In everyday life, individuals function with a calendar. Calendars help organize daily events, special events, upcoming events, holidays, seasons, etc. Today in the United States the modern and common calendar that is used is known as the “Gregorian Calendar”. Previous to the Gregorian calendar, the “Julian Calendar” was used. Both calendars are similar in some ways as well as different in others, along with sharing some advantage and disadvantages to make one calendar more useful in today’s modern world. Gregorian Calendar
The “Gregorian Calendar” is currently the most internationally accepted calendar, (TimeandDate, 2013).
Other known names for the calendar can be known as “Western Calendar” and “Christian Calendar”. Pope Gregory XIII first introduced his findings of this new calendar in February of 1582, which the calendar was then named after him. The days of the calendar were put together strictly from a solar plan. The calendar has 365 days in the year that make up the 12 different months. Each of the 12 months is irregular in the number of days that each contain.

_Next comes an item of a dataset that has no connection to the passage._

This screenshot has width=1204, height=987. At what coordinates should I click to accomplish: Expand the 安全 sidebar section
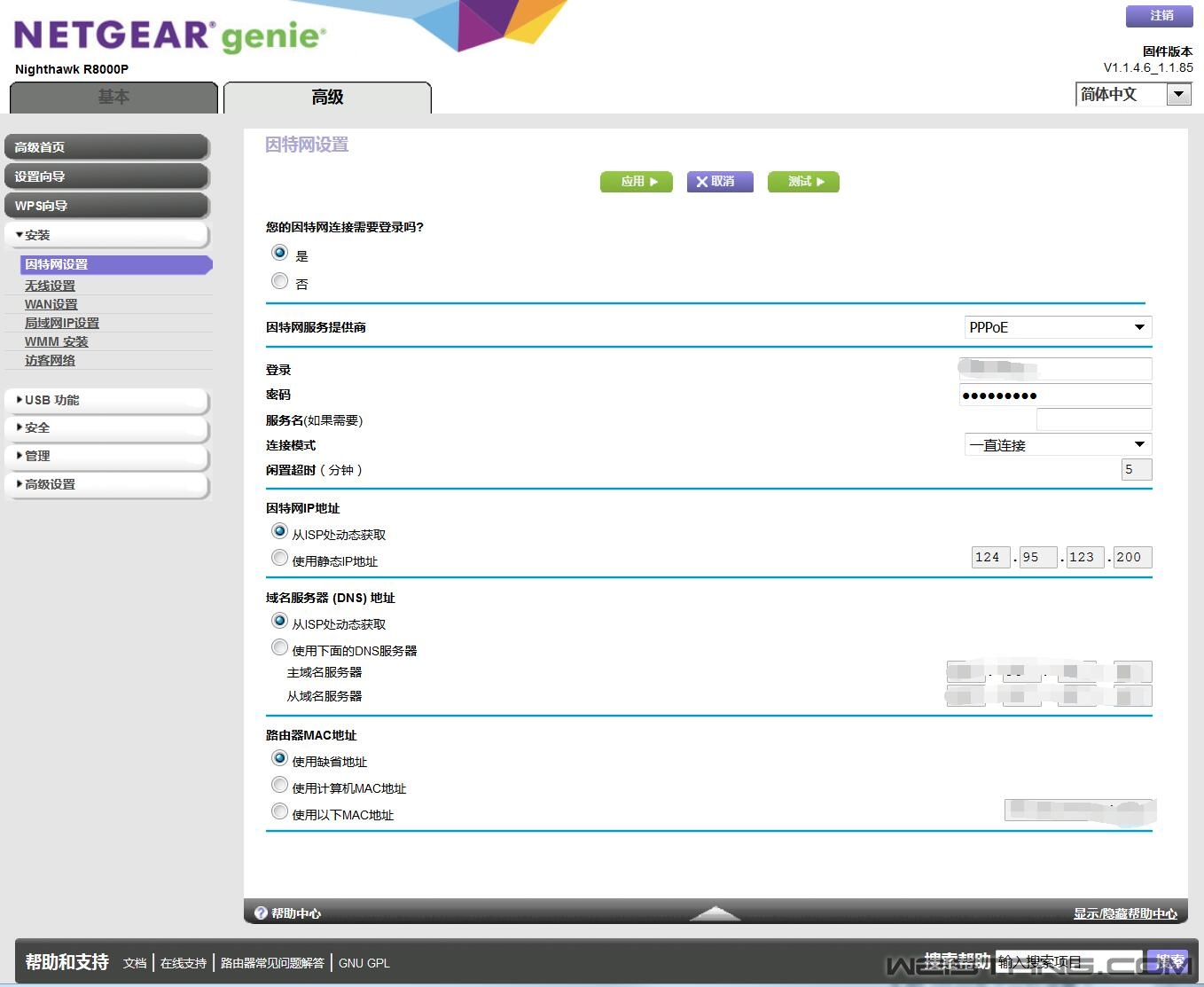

Seven of the months hold 31 days, five of the other months have 30 days, and the month of February has the least amount of days being 28. Although the month of February composes of 28 days, every 4 years “Leap Year” occurs adding an extra day to the year making February have 29 days in the month. Every three months of the calendar the seasons change of the 20th day of the month. This calendar is the most constant and stable calendar at the moment. Julian Calendar Before the “Gregorian Calendar” was the “Julian Calendar” which also replaced the “Roman Calendar”.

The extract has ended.